_Reading passage_:
+ + +

The Group Theatre, a groundbreaking ensemble collective based in New York that operated from 1931 to 1941, started the careers of many top American theatre artists of the twentieth century and founded what became known as Method Acting. This book is the definitive history of the group, based on more than thirty years of research and interviews by the foremost theatre scholar of the time period, Helen Chinoy. She begins the story of the Group's remarkable ten years at the end of the experiment, then resets the narrative against the Depression years and introduces the cast of youthful characters and their issues with the American theatre of their day. Tracing the careers of Group Theatre actors and directors including Lee Strasberg, Stella Adler, and Harry Morgan, Chinoy follows with their collective vision for a new theatre developed around their grand idea for a new approach to an acting process based on an ordered training of the actor's imagination and emotions in exercises and in plays that confront social issues important to the Group.

+ + +

_Data records_:
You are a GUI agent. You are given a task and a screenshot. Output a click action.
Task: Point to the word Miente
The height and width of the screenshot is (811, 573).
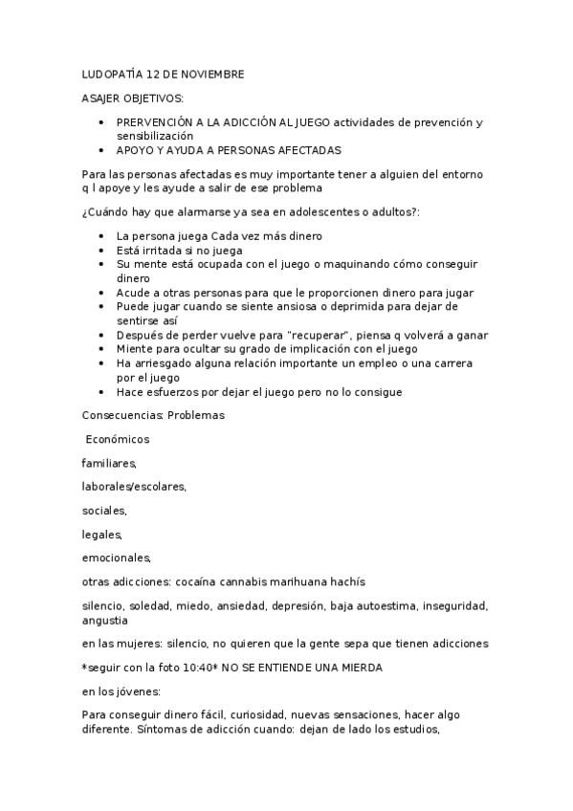[134, 349]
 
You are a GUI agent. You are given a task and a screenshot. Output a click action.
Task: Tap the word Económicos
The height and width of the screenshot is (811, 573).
[118, 439]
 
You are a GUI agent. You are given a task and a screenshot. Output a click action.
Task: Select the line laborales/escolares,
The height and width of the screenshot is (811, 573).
[134, 486]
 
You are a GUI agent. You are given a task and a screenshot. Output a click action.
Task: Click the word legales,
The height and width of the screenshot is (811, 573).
[102, 534]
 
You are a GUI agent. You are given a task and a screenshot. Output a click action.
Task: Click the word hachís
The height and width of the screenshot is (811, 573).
[343, 581]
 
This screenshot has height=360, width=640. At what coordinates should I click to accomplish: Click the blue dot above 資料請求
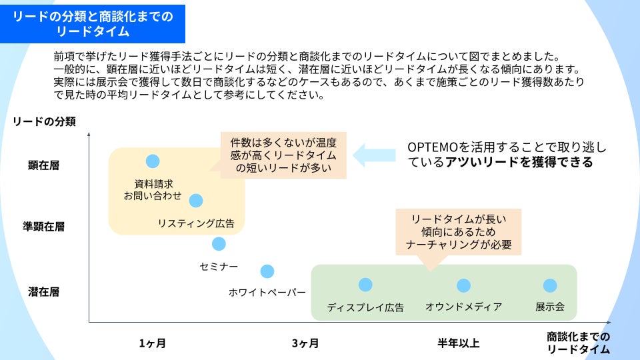153,161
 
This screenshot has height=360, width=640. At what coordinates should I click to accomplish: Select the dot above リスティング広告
196,200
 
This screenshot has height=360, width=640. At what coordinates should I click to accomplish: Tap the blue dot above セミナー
219,244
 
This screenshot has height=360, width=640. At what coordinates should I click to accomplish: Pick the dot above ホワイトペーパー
267,271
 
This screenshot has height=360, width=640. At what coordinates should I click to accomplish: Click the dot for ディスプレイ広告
365,285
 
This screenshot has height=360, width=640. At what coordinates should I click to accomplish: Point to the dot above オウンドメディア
463,285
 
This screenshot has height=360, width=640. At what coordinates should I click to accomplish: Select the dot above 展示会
550,285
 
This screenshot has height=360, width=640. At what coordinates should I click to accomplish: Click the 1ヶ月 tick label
153,343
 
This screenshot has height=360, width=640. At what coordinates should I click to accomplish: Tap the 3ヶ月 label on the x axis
305,343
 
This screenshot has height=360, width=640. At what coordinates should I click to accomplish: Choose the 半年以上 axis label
458,343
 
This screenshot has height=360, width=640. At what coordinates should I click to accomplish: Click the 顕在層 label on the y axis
44,165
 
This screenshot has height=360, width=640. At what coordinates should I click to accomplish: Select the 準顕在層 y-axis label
44,226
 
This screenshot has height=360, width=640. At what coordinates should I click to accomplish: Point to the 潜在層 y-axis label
44,291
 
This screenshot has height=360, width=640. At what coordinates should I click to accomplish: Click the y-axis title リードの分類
44,121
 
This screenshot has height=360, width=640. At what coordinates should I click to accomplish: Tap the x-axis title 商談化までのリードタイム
578,343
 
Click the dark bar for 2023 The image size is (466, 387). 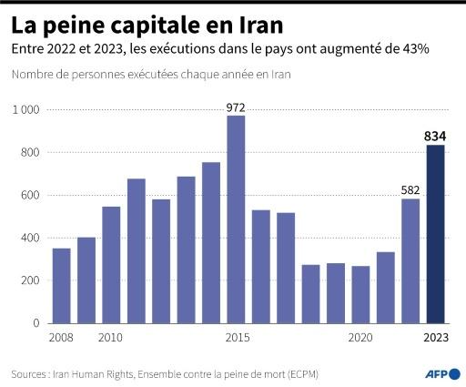click(435, 234)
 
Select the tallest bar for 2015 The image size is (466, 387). click(236, 219)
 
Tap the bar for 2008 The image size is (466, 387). click(62, 285)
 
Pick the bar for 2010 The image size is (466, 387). click(111, 264)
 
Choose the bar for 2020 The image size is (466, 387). click(360, 294)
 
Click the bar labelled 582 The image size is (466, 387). click(410, 260)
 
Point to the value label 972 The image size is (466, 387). click(236, 107)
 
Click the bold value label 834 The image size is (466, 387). click(435, 137)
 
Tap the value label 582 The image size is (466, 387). click(410, 189)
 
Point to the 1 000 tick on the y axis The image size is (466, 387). click(25, 110)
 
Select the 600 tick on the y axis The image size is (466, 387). click(30, 195)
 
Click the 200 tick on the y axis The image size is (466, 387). click(30, 280)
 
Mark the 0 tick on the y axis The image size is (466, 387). click(36, 323)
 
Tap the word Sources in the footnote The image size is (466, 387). click(30, 374)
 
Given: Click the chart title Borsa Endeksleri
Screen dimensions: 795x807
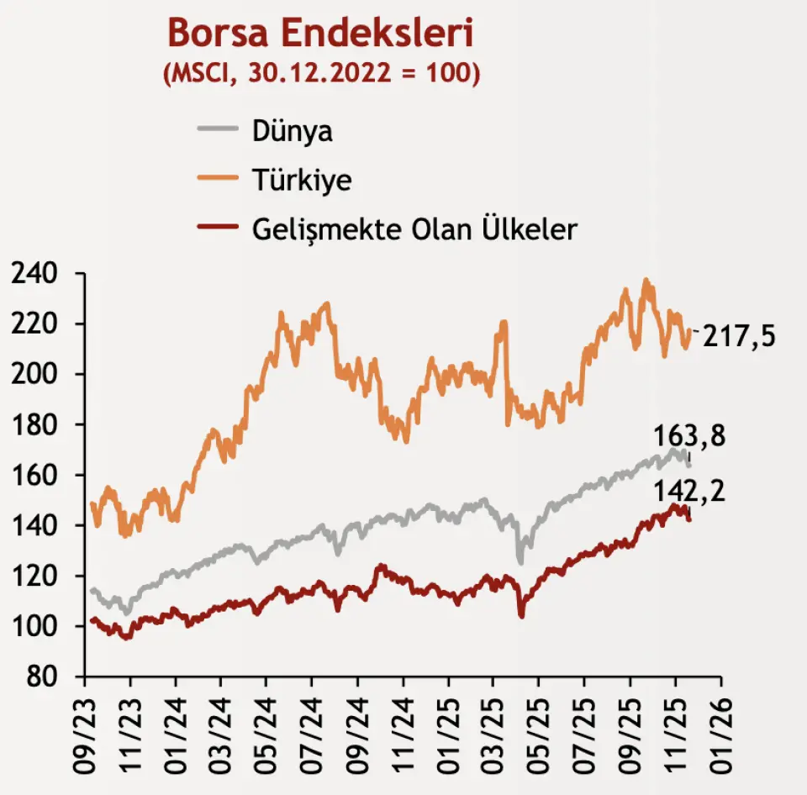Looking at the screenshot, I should (x=320, y=34).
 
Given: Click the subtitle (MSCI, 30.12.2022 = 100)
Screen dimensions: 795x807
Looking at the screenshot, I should (x=320, y=72).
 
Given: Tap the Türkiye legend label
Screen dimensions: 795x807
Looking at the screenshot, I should (x=301, y=179).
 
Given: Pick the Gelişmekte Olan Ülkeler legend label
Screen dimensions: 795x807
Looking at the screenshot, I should (x=414, y=228).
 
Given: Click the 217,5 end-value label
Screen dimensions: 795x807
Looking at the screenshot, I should (x=739, y=336).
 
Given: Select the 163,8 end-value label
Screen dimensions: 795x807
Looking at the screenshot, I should (x=689, y=437).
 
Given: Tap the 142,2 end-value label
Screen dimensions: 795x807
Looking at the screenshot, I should (x=689, y=489).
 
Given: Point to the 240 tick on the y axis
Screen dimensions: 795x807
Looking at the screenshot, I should (x=33, y=274).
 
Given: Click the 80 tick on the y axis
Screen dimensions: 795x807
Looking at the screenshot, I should (x=43, y=677).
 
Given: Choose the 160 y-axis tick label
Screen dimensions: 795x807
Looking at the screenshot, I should (x=33, y=476).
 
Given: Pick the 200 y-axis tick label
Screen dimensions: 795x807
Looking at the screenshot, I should (x=33, y=375).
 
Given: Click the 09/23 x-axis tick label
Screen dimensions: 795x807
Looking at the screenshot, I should (x=87, y=727).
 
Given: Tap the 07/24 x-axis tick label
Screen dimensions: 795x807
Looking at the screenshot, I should (x=313, y=727).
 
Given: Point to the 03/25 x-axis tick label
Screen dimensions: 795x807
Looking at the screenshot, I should (x=494, y=727).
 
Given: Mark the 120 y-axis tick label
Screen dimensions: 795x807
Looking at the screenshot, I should (x=33, y=577).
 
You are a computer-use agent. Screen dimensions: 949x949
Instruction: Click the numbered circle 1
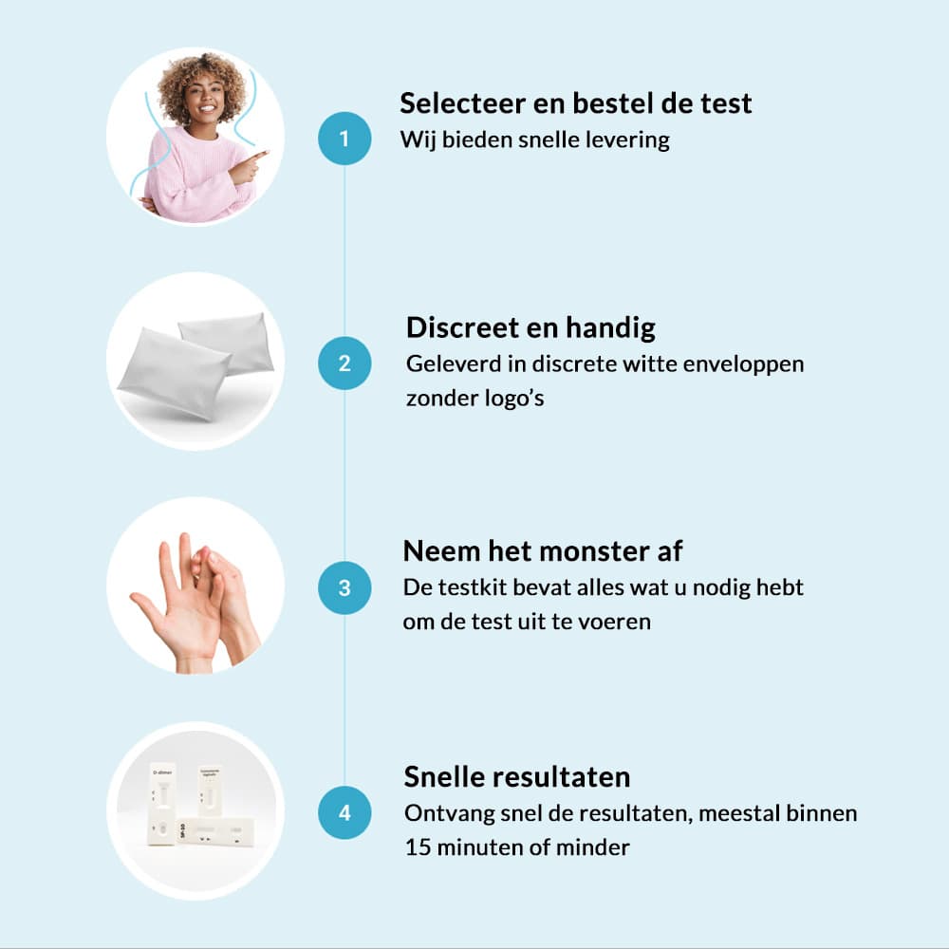click(x=344, y=139)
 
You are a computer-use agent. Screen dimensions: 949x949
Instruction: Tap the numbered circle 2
click(x=344, y=363)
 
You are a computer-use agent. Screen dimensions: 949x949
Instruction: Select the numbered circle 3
click(x=344, y=587)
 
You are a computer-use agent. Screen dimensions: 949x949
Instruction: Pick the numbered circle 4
click(x=344, y=812)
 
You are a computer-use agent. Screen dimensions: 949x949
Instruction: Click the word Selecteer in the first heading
click(x=462, y=103)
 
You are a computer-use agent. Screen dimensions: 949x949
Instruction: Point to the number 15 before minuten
click(x=417, y=847)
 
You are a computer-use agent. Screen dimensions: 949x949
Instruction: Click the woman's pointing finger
click(x=256, y=157)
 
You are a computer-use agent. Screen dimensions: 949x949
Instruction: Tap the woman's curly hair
click(x=202, y=84)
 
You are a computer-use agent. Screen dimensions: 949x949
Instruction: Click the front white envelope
click(x=173, y=373)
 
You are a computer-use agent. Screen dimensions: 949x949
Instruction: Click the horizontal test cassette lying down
click(x=215, y=832)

+ + +

_Description of the task_: Copy the Group Theatre passage word for word, in full. The records play no part in what comes next.

_Exercise result_:
The Group Theatre, a groundbreaking ensemble collective based in New York that operated from 1931 to 1941, started the careers of many top American theatre artists of the twentieth century and founded what became known as Method Acting. This book is the definitive history of the group, based on more than thirty years of research and interviews by the foremost theatre scholar of the time period, Helen Chinoy. She begins the story of the Group's remarkable ten years at the end of the experiment, then resets the narrative against the Depression years and introduces the cast of youthful characters and their issues with the American theatre of their day. Tracing the careers of Group Theatre actors and directors including Lee Strasberg, Stella Adler, and Harry Morgan, Chinoy follows with their collective vision for a new theatre developed around their grand idea for a new approach to an acting process based on an ordered training of the actor's imagination and emotions in exercises and in plays that confront social issues important to the Group.